> EXCERPT TO READ
/---

Yesterday, I wrote about Western Wind Energy’s (TSXV:WND, OTC:WNDEF) plans to increase the 1603 cash grant for their Windstar wind farm.  But that was not the only thing discussed in Monday’s conference call.

Investor Frustration

During the Q&A, many investors were concerned about Western Wind’s recent deal to acquire a 4 GW wind development pipeline from Champlin/GEI Wind Holdings.  

The concern was that the company would be issuing 8 million shares for the assets, but the company has revealed very little about the projects.  With the federal Production Tax Credit (PTC) set to expire at the end of 2012, many development projects will not be viable.  In the absence of more information, the entire four gigawatts of potential could effectively be worthless.

On the other hand, the loss of the PTC doubtlessly affected the price paid for the assets.  Champlin/GEI had invested “almost $20 million” in the pipeline so far, and Western Wind is acquiring the pipeline for 8 million shares, at a notional value of $2.50 per share ($20 million.)  At the current market price of only $1.25 a share, that’s $12.5 million, but if we consider Western Wind’s net asset value per share, which I put at over $5 per share, then the company is paying over $40 million for the assets.

\---

> ENTRIES
/---

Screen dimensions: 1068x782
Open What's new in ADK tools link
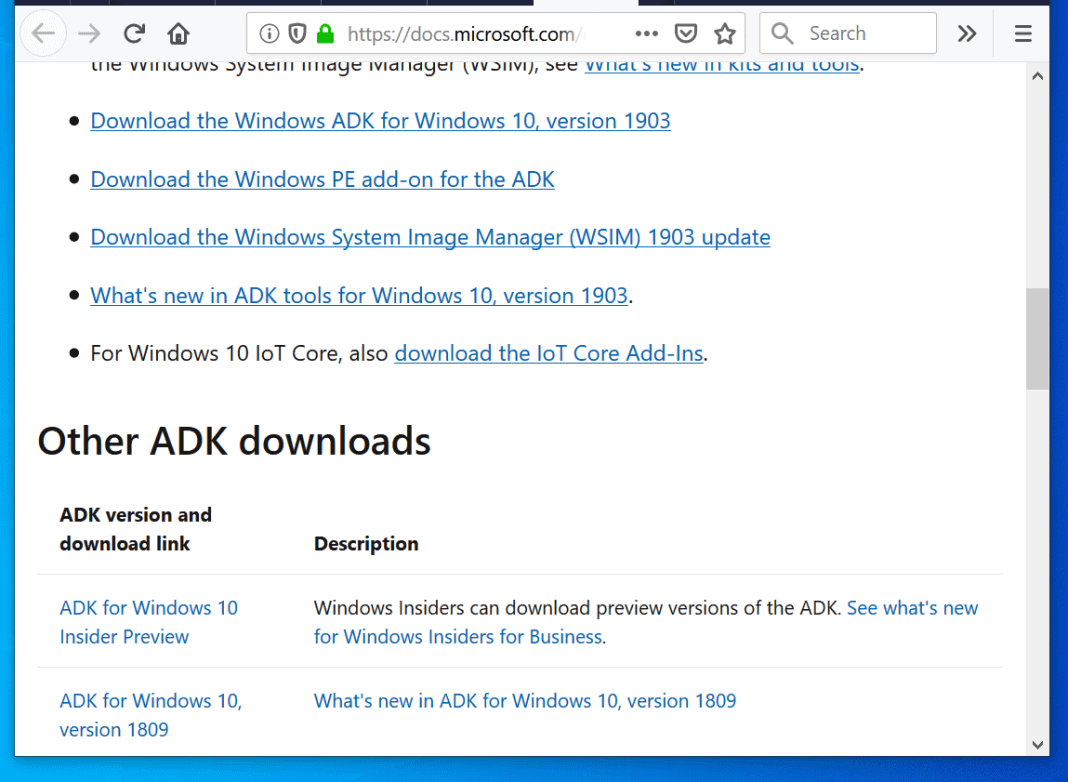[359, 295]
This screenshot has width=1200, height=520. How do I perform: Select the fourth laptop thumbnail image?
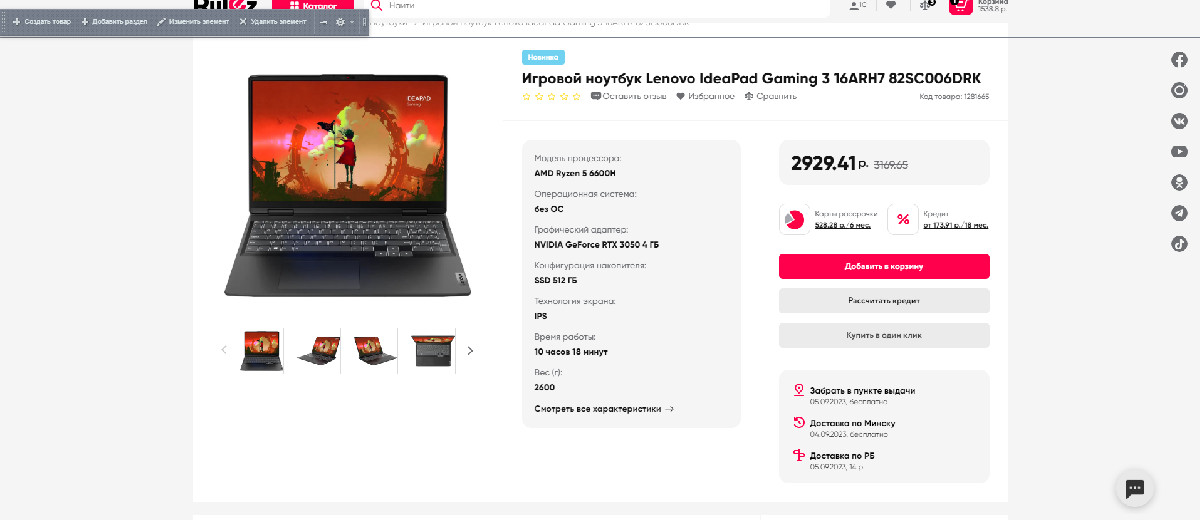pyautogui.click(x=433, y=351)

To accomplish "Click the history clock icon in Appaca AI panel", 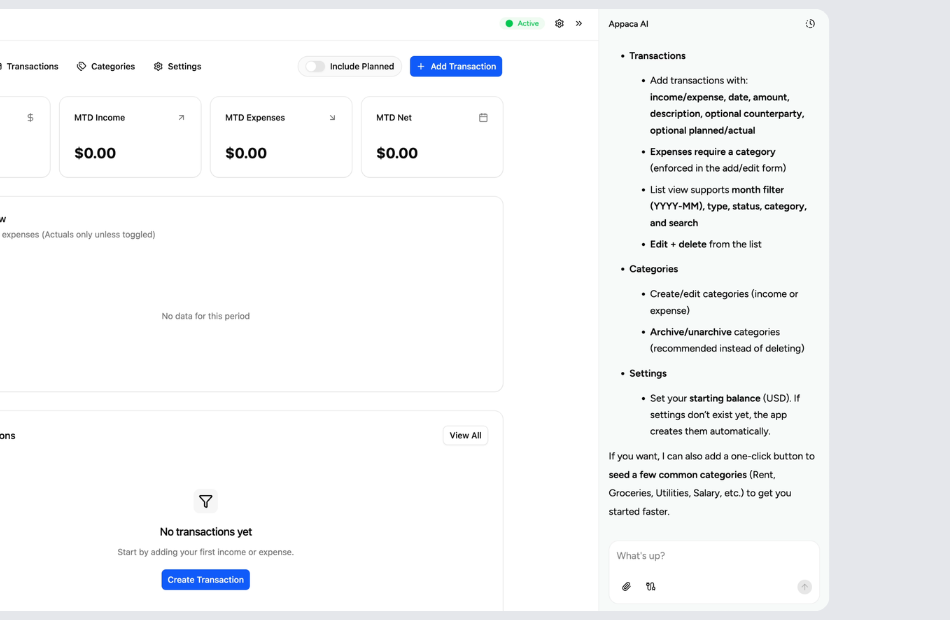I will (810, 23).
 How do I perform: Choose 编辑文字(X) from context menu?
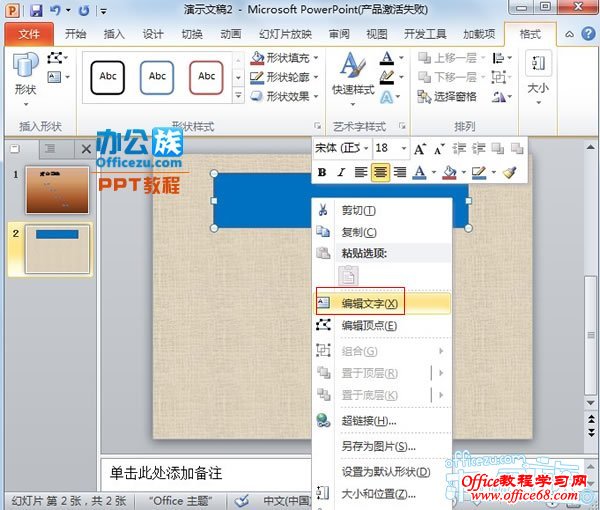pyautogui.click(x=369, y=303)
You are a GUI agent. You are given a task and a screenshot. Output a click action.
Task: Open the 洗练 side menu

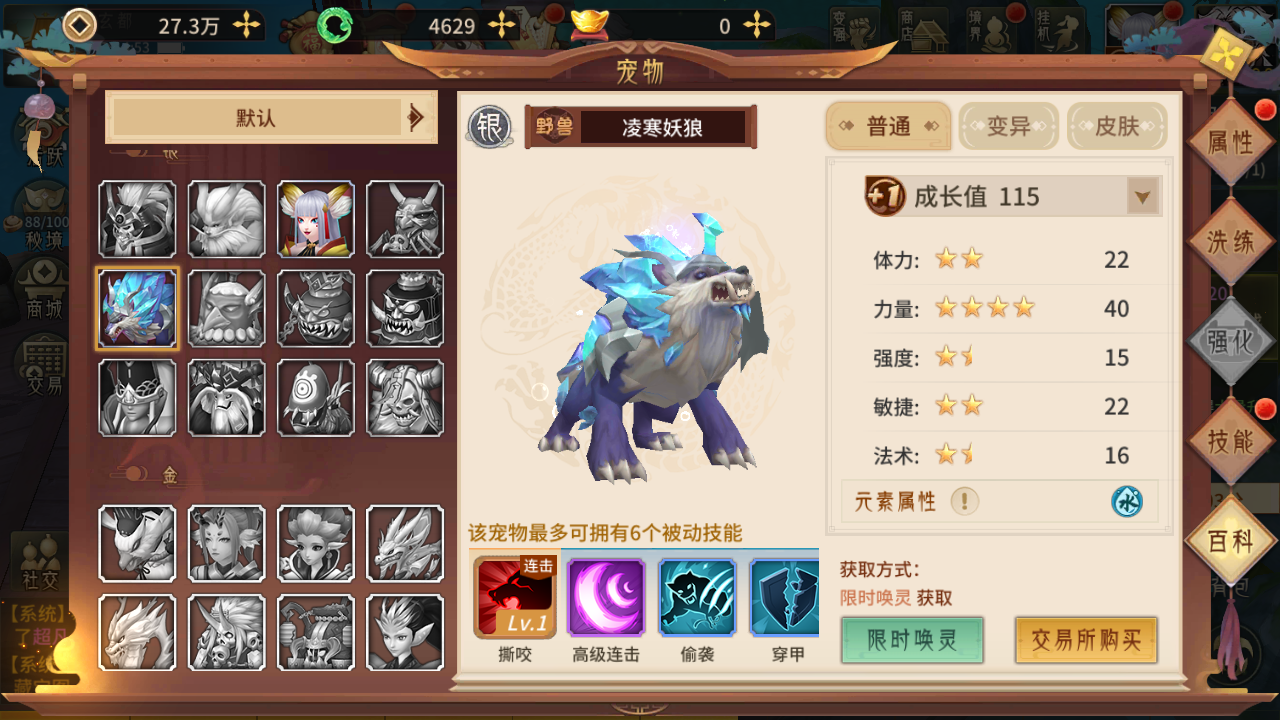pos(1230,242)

\---
/---

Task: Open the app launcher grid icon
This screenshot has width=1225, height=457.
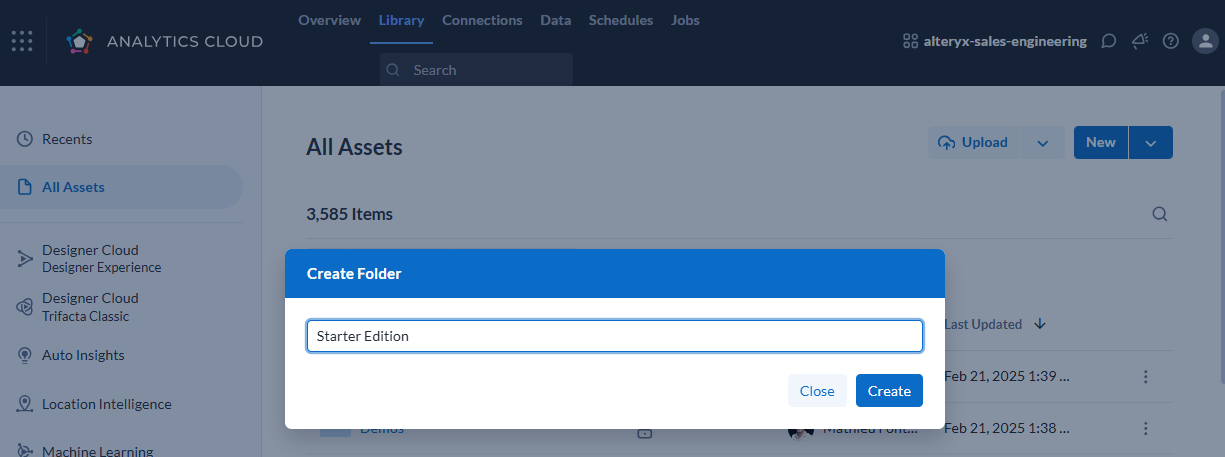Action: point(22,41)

\---
/---

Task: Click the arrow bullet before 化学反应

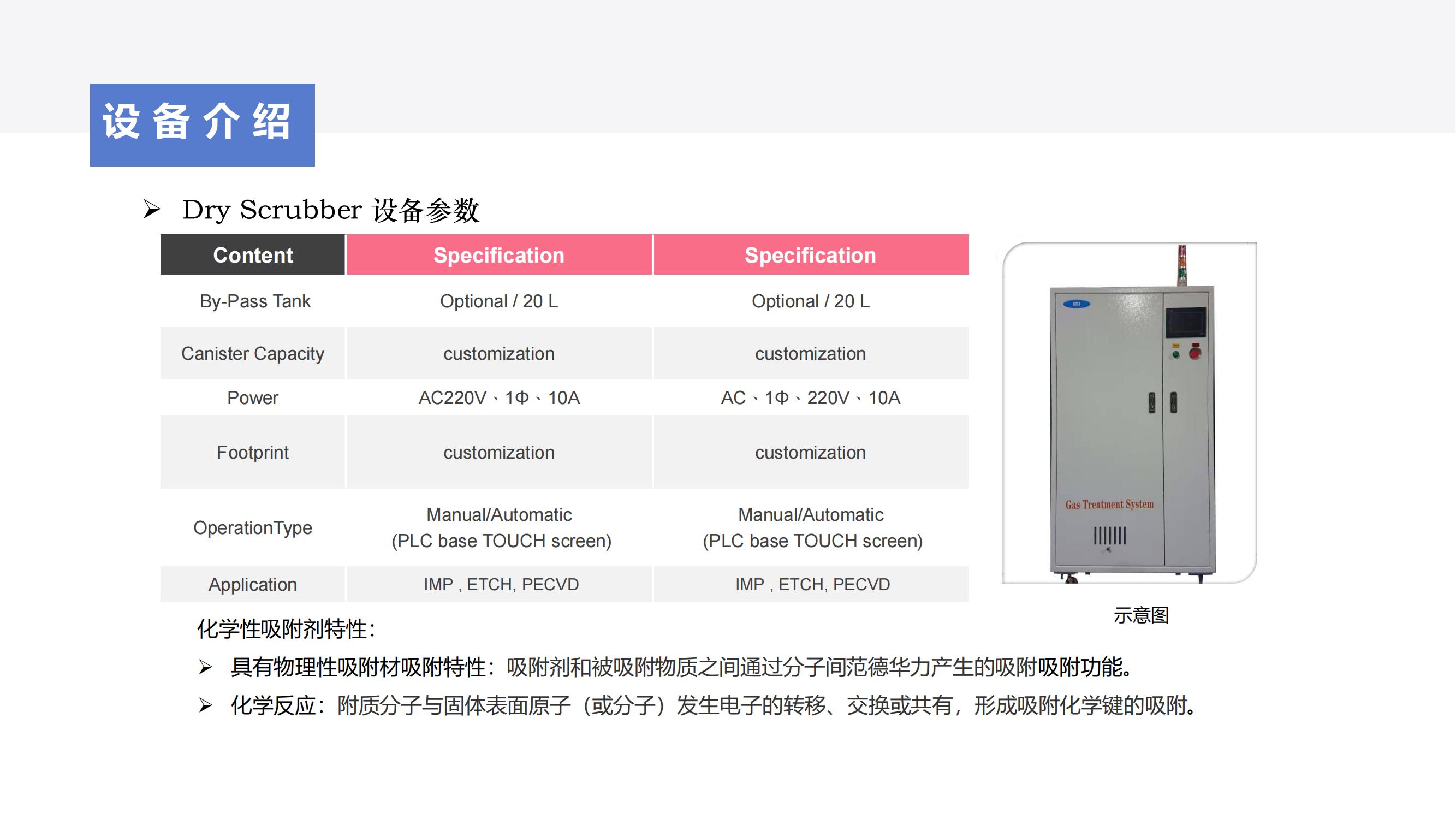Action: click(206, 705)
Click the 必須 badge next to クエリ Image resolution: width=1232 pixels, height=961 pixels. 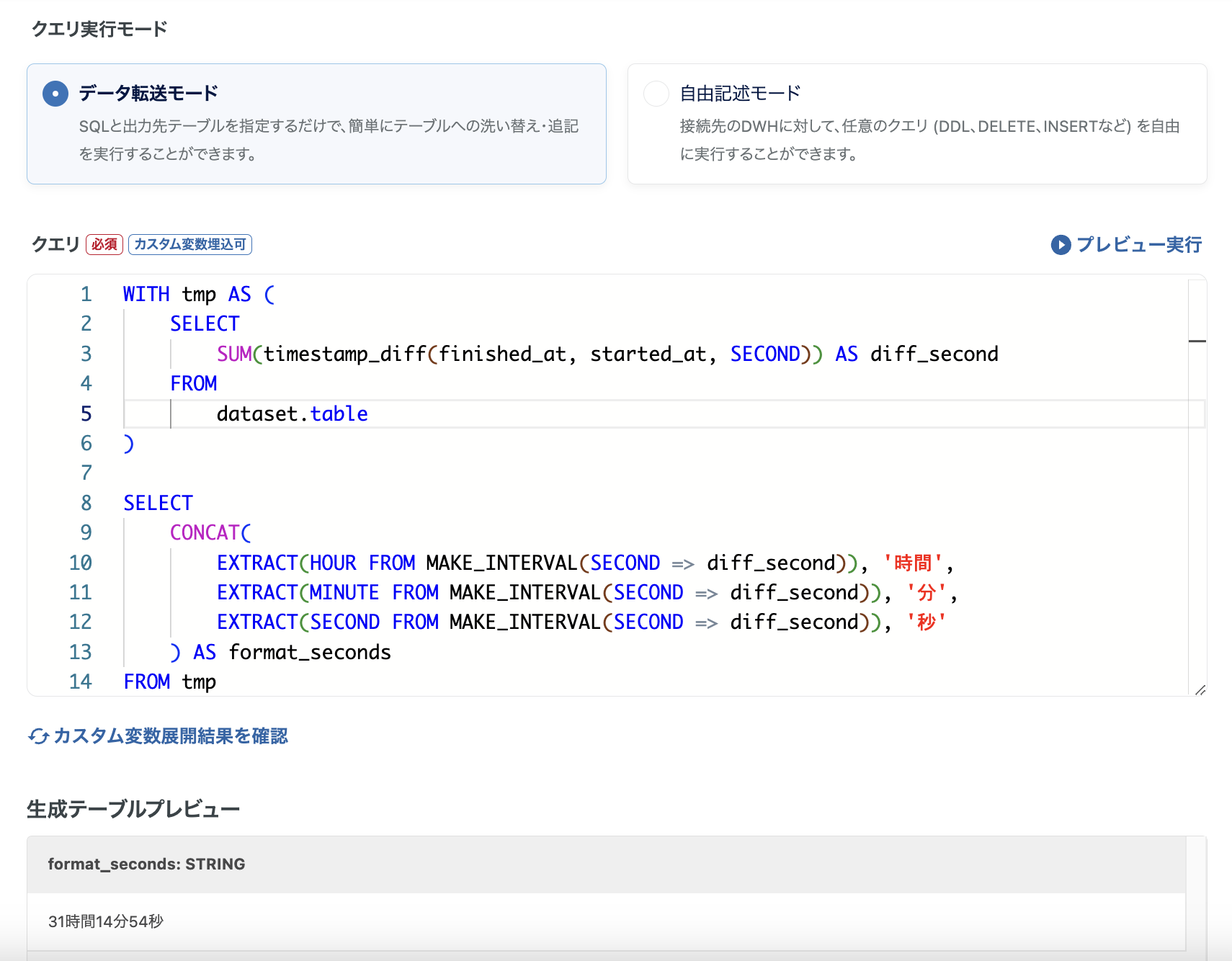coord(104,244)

\---

> INSTRUCTIONS FOR THE TASK
Please write the next part of the article on Western Wind Energy's pipeline deal, picking up after its final sentence. The material above has no role here.

> EXERCISE RESULT
What is the development pipeline worth?  I think it’s safe to assume that most of the 4,000 MW of projects will not be built without the PTC.  But the company has spoken of a near term project 75 MW project Hawaii, which they say is viable without the PTC.  Given that Hawaii has extremely high electricity prices (most electricity is generated from oil) and an aggressive renewable energy mandate, it’s quite believable that a project in Hawaii would be economical without the PTC, despite the high cost of building anything in Hawaii.

The company has also claims that other projects in the pipeline will be viable without the PTC, but has given few details.

“Trust Me”

In response to investor’s questions during the conference call, President and CEO Jeff Ciachurski was not particularly forthcoming.  He says he cannot reveal more details about the projects in the pipeline because it would provide ammunition to opponents who want to reduce the price paid for wind power in the power purchase agreements he negotiates with utilities.  Like investors’ concerns about lack of transparency, Ciachurski’s worries are valid.  If the company tells investors it will receive a high rate of return on a project, utility customers will use that statement in front of regulators to try to reduce the amount the utility pays the company for electricity.  In other words, information is a two-edged sword.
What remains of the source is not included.